(GIVEN INFORMATION)

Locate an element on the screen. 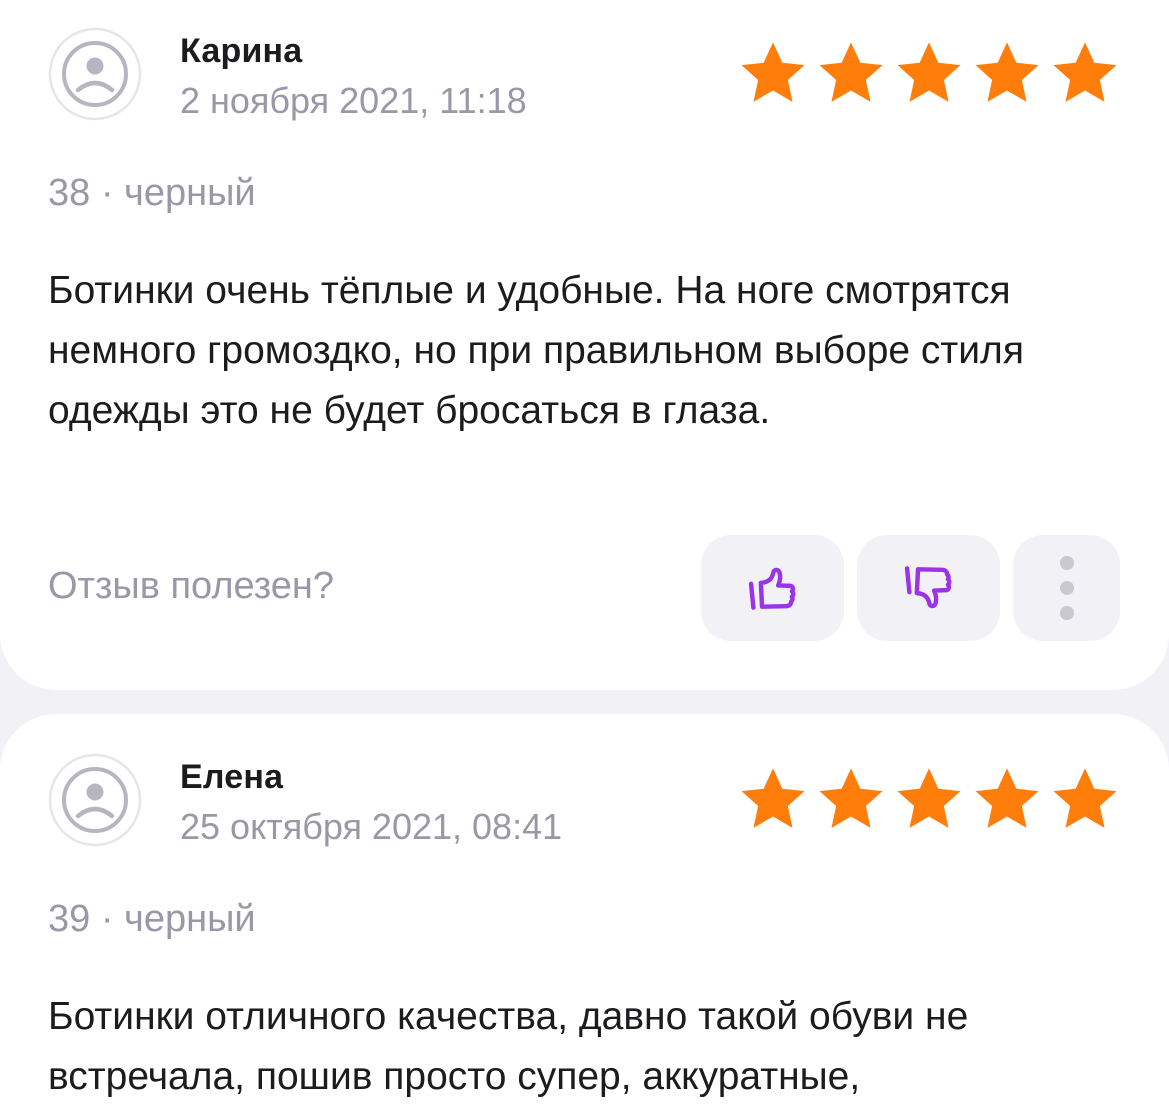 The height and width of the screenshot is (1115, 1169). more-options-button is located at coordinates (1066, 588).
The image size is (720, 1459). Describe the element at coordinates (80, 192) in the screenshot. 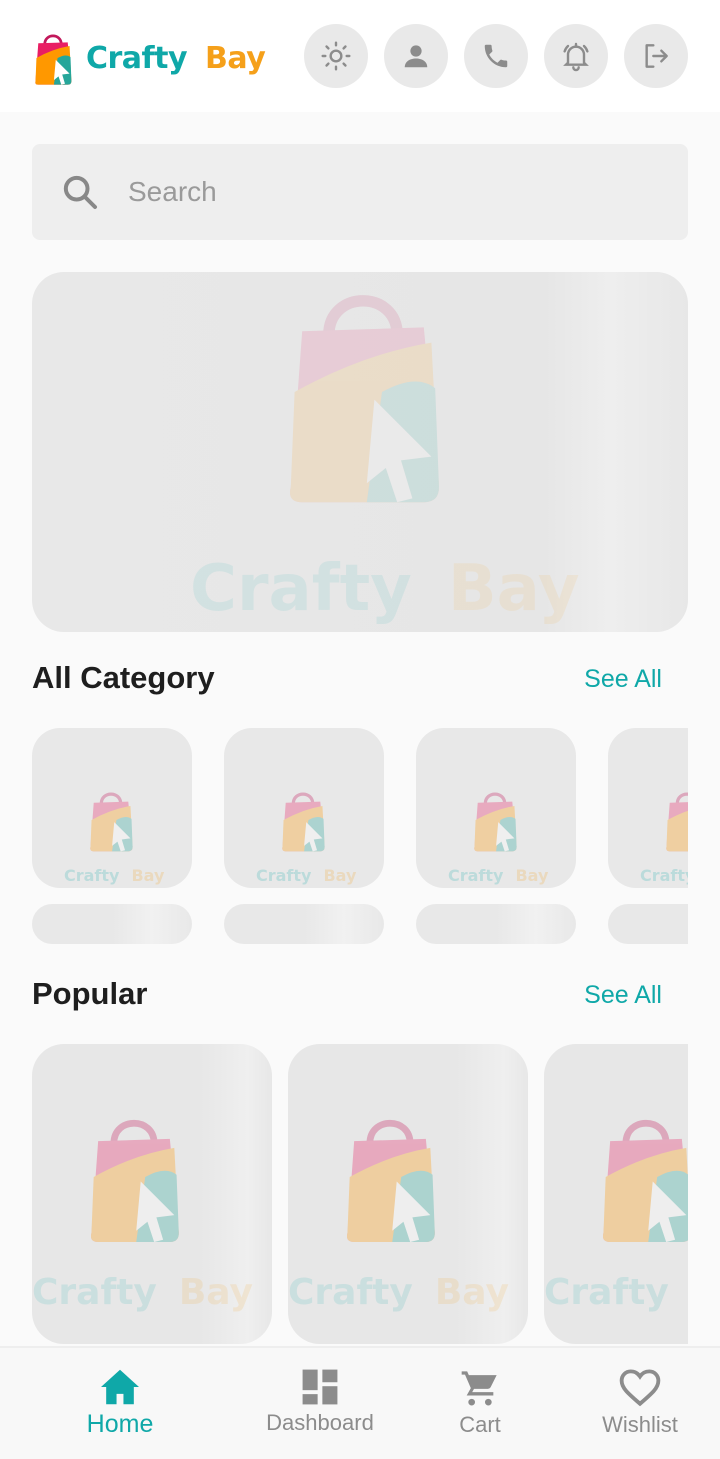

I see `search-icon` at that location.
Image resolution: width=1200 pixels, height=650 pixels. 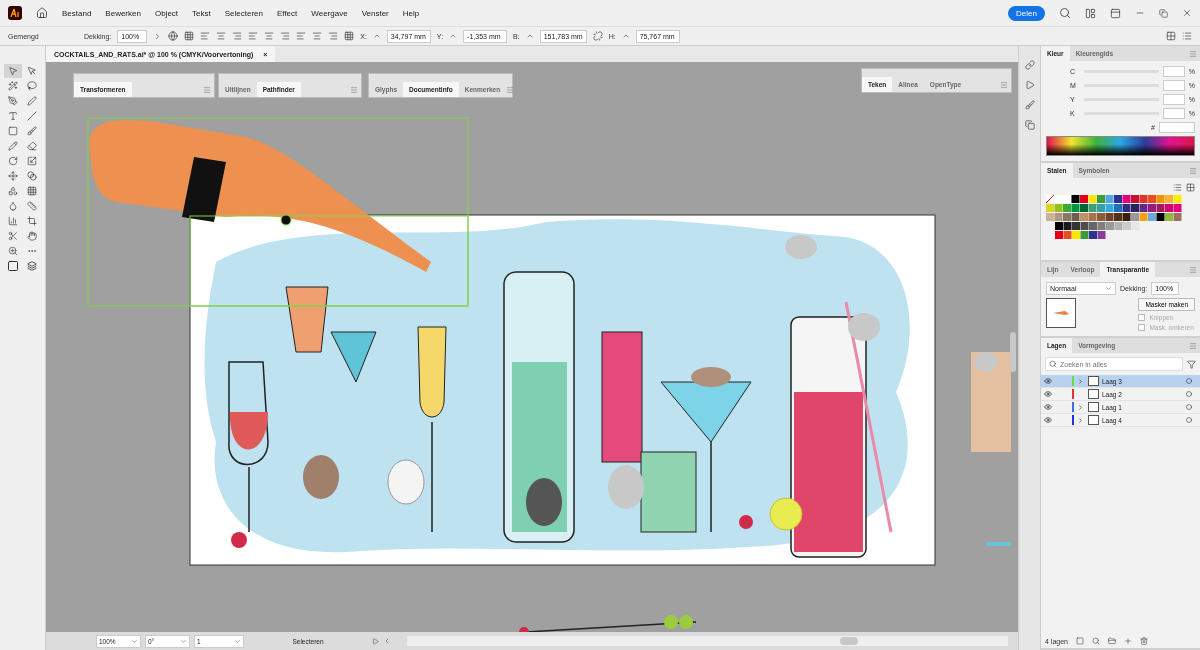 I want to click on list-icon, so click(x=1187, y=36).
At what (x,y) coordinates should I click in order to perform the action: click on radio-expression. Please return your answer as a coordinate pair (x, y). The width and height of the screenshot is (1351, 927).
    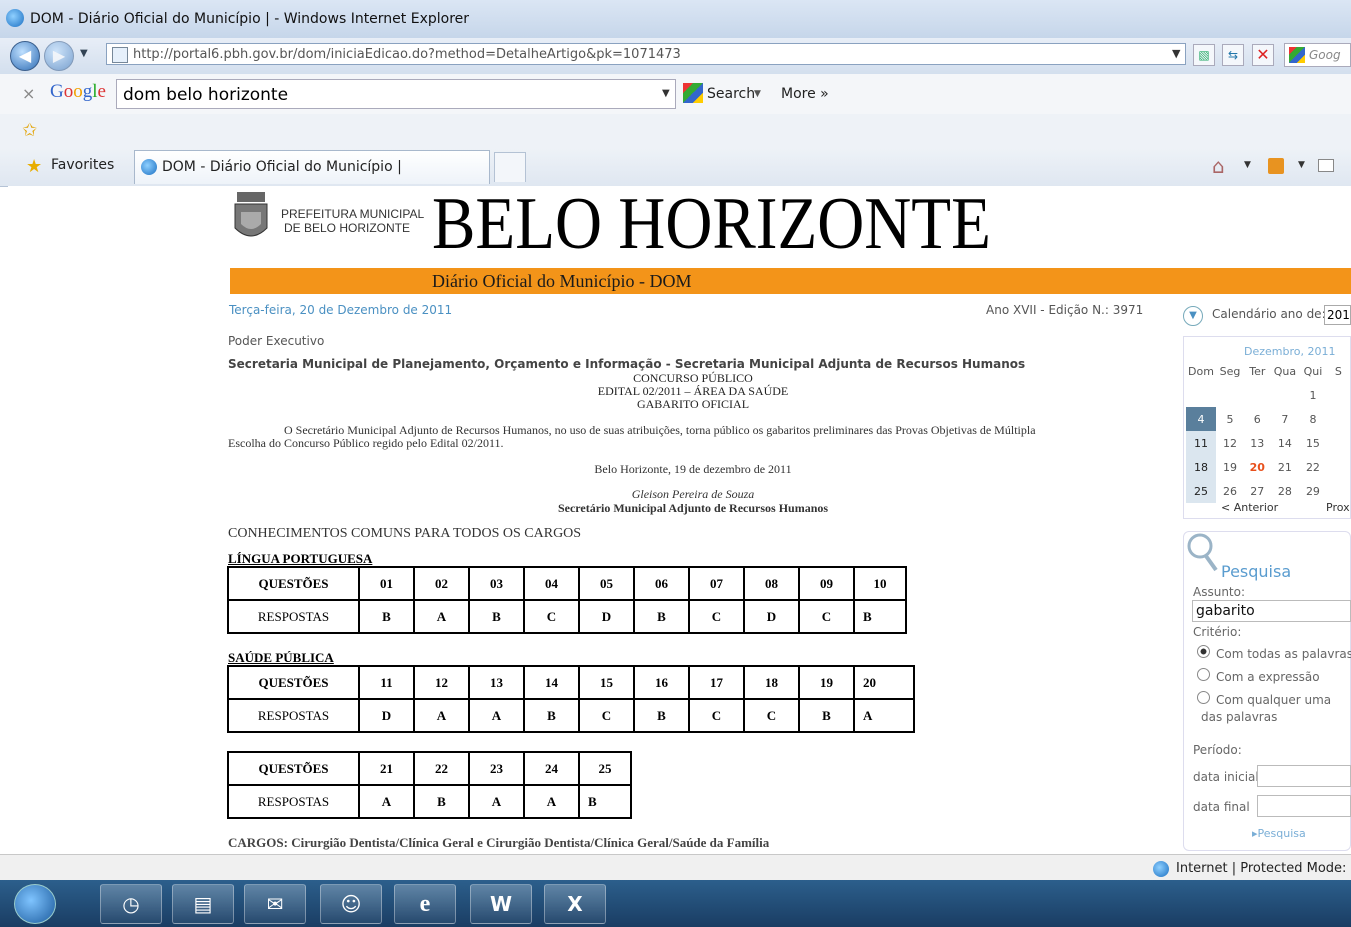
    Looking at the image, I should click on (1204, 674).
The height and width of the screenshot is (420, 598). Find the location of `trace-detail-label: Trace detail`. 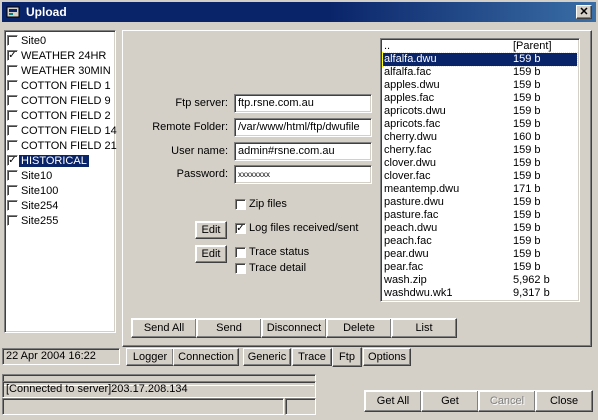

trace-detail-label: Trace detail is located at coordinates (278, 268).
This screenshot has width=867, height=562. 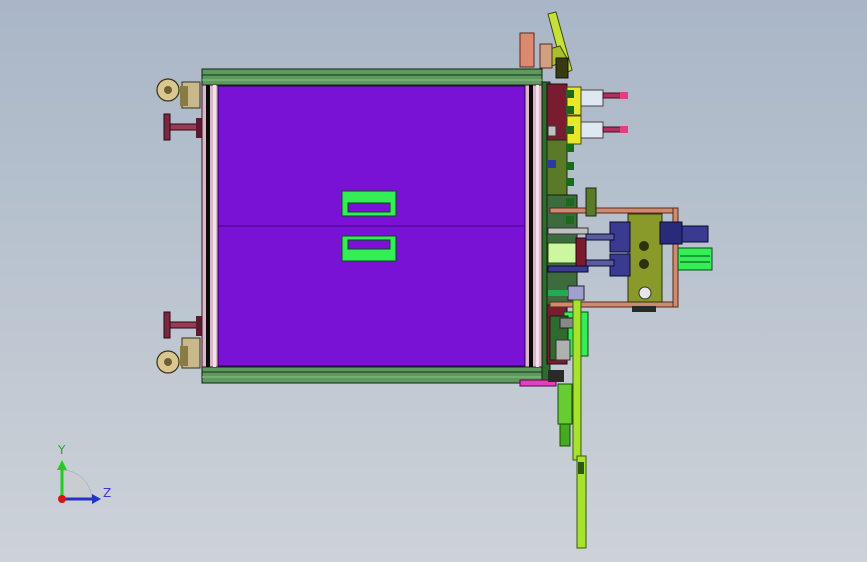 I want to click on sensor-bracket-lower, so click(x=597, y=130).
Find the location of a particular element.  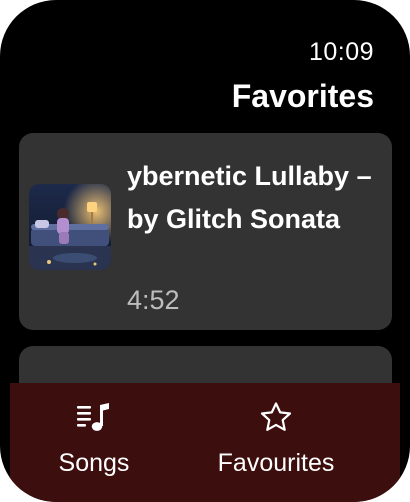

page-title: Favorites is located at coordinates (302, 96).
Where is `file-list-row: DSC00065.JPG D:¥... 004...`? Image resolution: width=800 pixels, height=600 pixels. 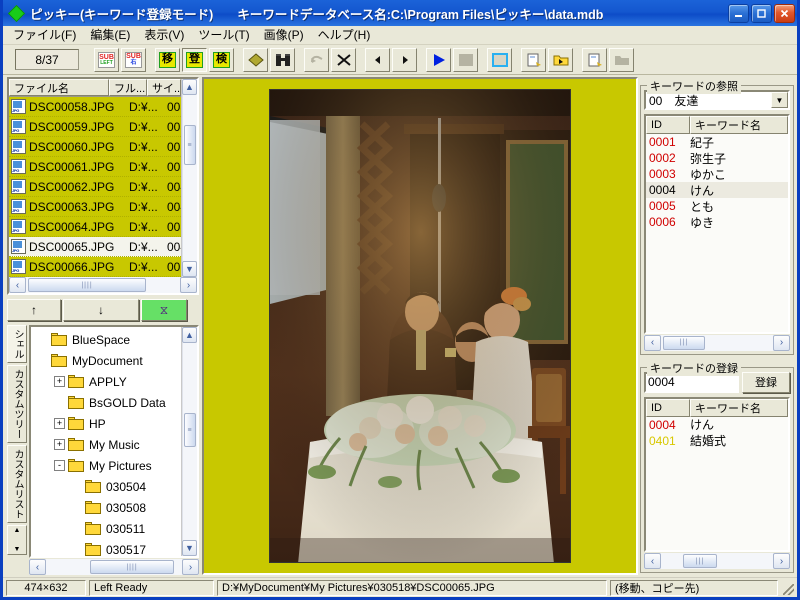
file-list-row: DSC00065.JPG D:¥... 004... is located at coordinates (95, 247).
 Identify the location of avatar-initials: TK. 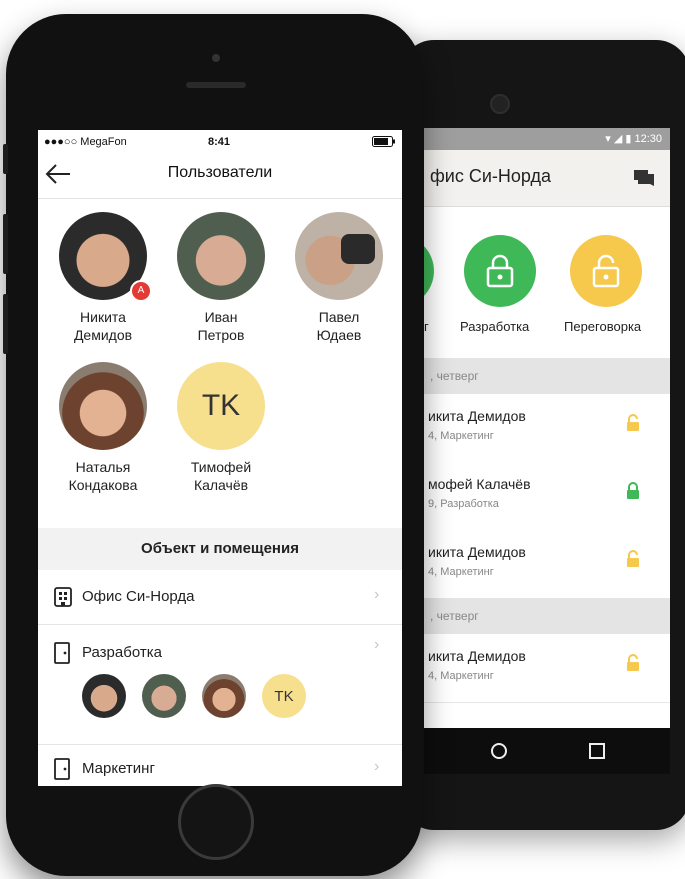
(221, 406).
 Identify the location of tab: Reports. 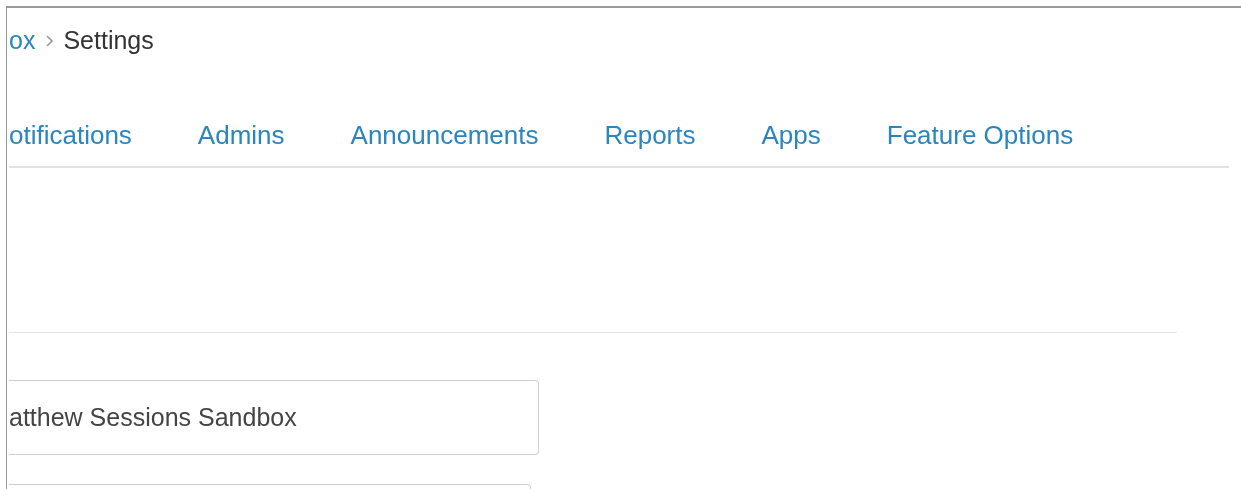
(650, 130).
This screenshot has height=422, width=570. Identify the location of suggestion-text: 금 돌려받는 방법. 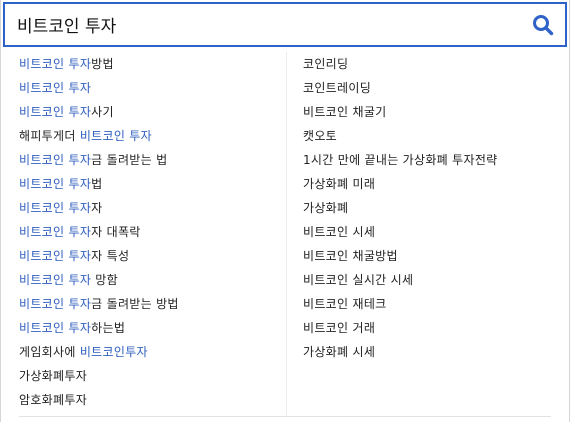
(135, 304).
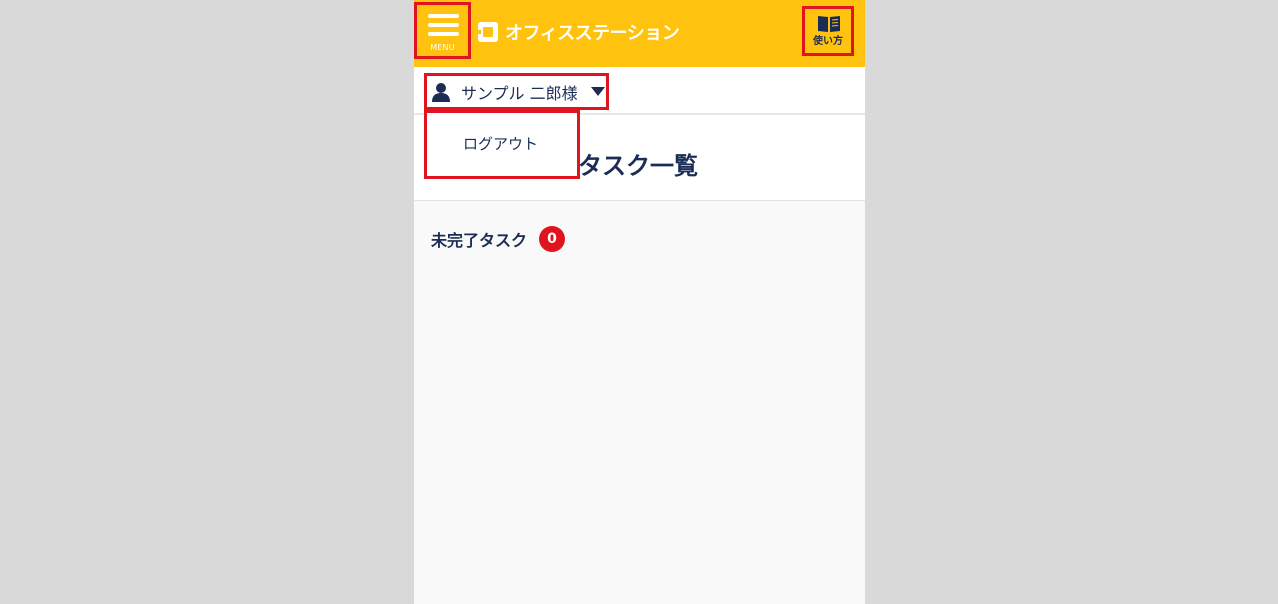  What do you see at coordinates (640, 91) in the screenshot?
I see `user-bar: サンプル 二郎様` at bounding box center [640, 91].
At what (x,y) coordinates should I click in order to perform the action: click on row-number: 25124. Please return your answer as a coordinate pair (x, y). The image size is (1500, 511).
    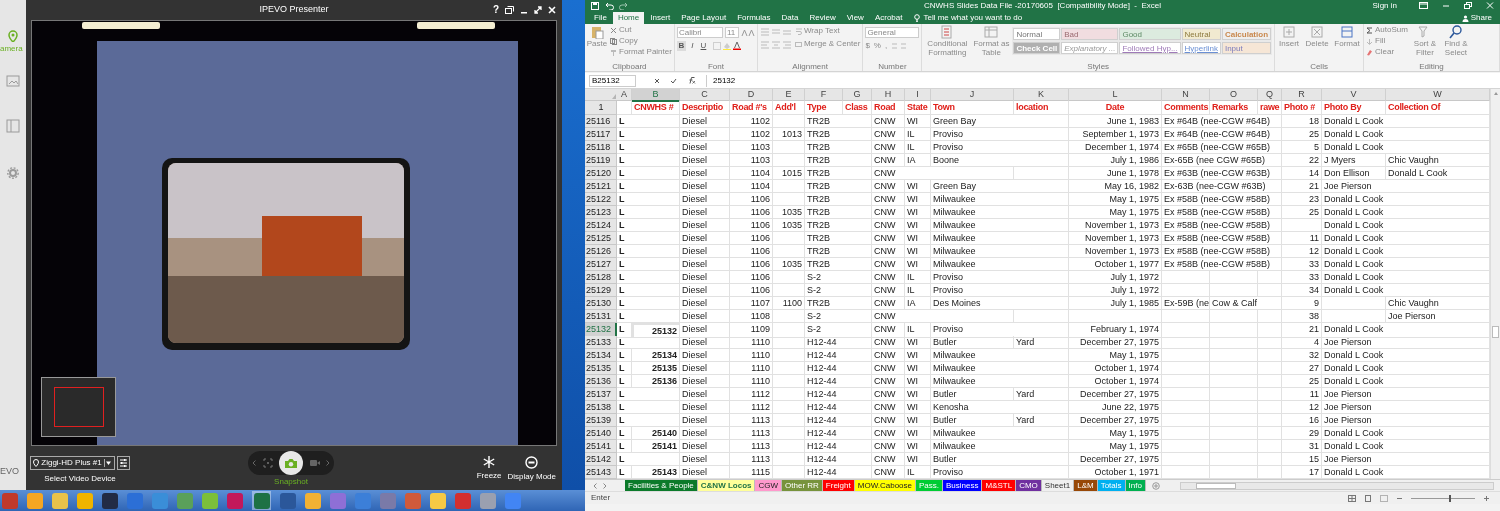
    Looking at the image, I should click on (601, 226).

(End GIVEN INFORMATION)

TASK BRIEF: Rewrite the rows from the line with "Identify the location of tab: Reports." up to and including the last row, replacing "Identify the location of" with "Find the position of" and keeping everything else the same. Leave the pictures out of your answer.

EXERCISE OUTPUT:
 Find the position of tab: Reports. 
(650, 130).
This screenshot has height=422, width=570. Find the position of suggestion-text: 금 돌려받는 방법. 
(135, 304).
  What do you see at coordinates (640, 91) in the screenshot?
I see `user-bar: サンプル 二郎様` at bounding box center [640, 91].
At what (x,y) coordinates should I click in order to perform the action: click on row-number: 25124. Please return your answer as a coordinate pair (x, y). The image size is (1500, 511).
    Looking at the image, I should click on (601, 226).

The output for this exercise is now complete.